Frances Wills began working for the writer Langston Hughes after her graduation from Hunter College. While she was working for him, she began attending Pitt to get an M.A. in social work. She later began working in social work, placing children in adoptive homes.
It wasn’t until fall of 1944 that the Navy finally agreed to accept African American women in fully integrated units doing the same jobs as white women. The issue was a lack of vision on the part of the Navy: some assumed that since African American men mostly worked as cooks and janitors (i.e. non-fighting positions), African American women wouldn’t be needed to “free a man to fight.” It would take two long years of negotiations to convince the naysayers that African American women could replace white and “colored” men.

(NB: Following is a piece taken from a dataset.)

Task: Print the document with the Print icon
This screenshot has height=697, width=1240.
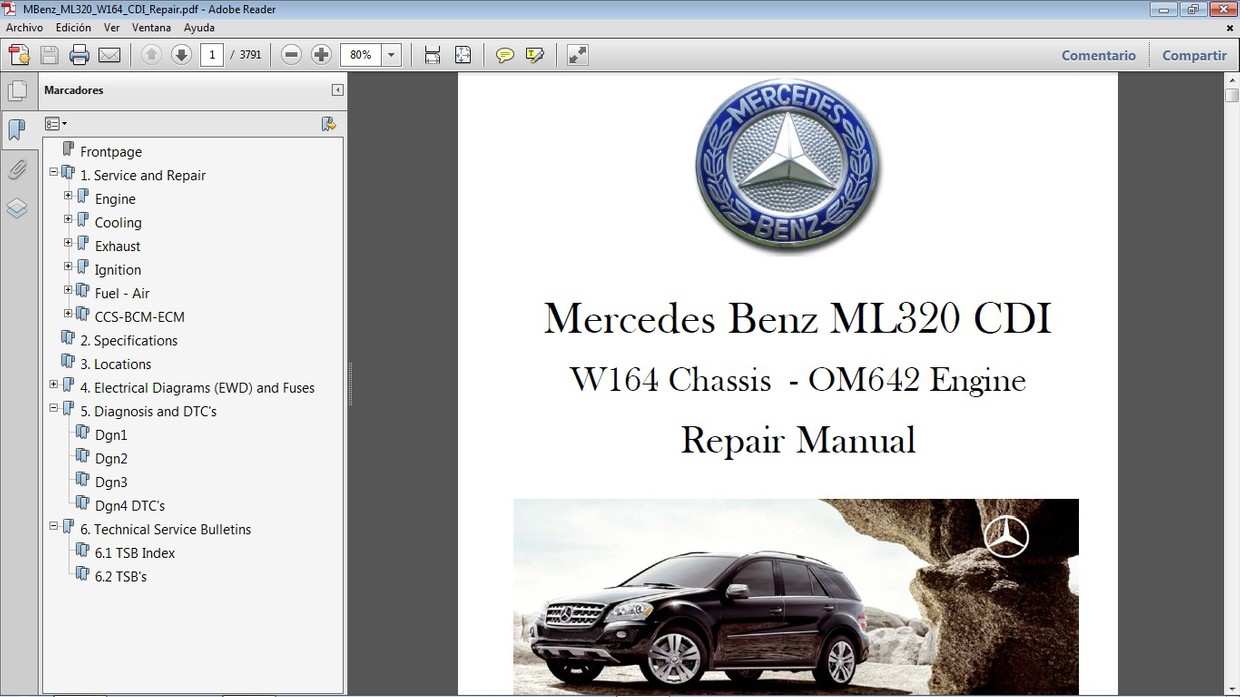Action: point(79,55)
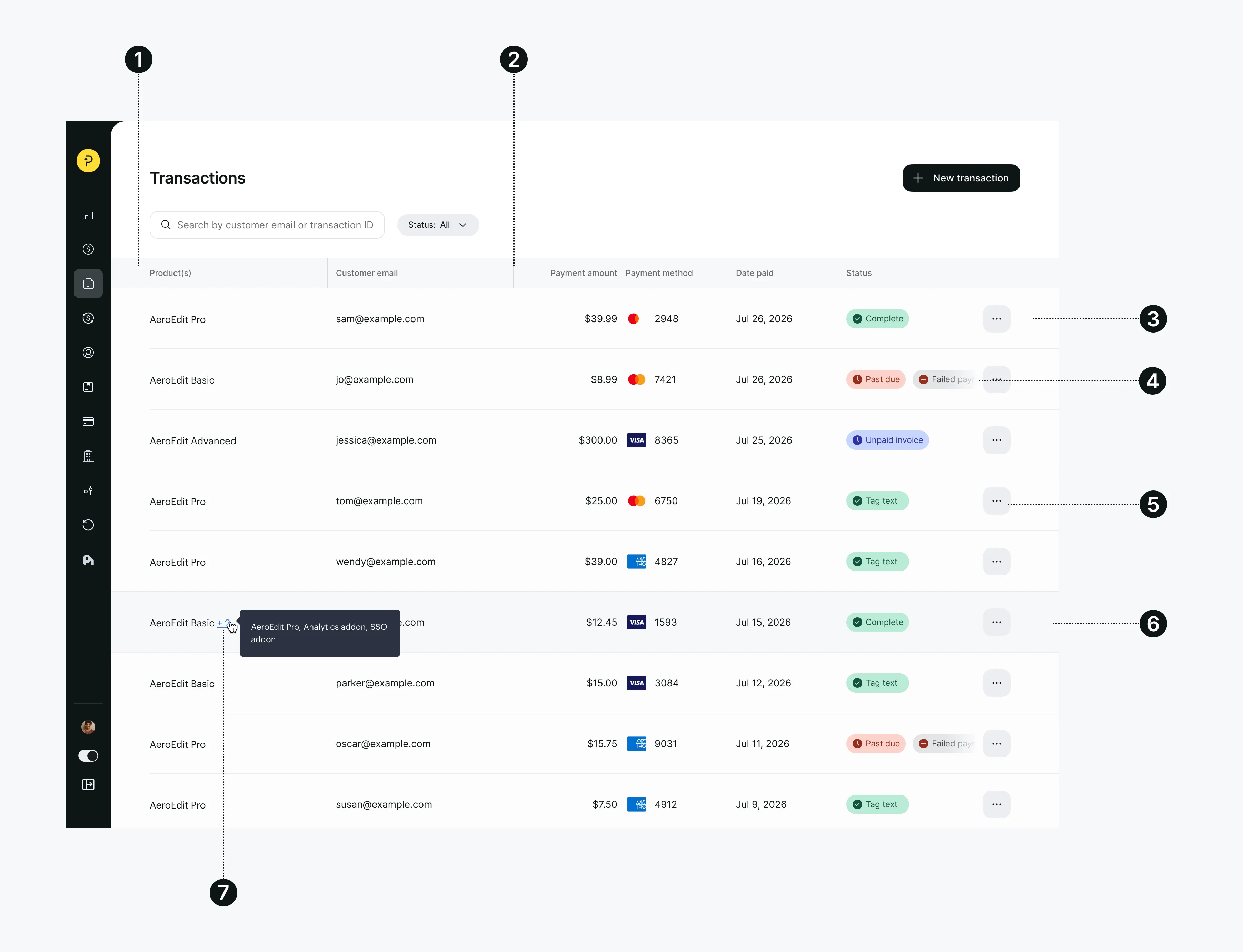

As Frances wrote in her memoirs:
In October 1944 when the Navy said it was ready for me and I said, ‘Take me,’ I was not consciously making a statement about race relations. It was true that in the adoption agency where I was employed I was one of only two non-white social workers. My African-American colleague and I were probably in the same numbers to total staff as we were in the population overall. I doubt that this ratio had been planned, but since the numbers of person of color who applied to adopt children were small, we experienced minimal pressures from work demands in contrast to the rest of the staff which was obliged to handle a large volume of applications.
This photograph of Willis swearing in come from the National Archives.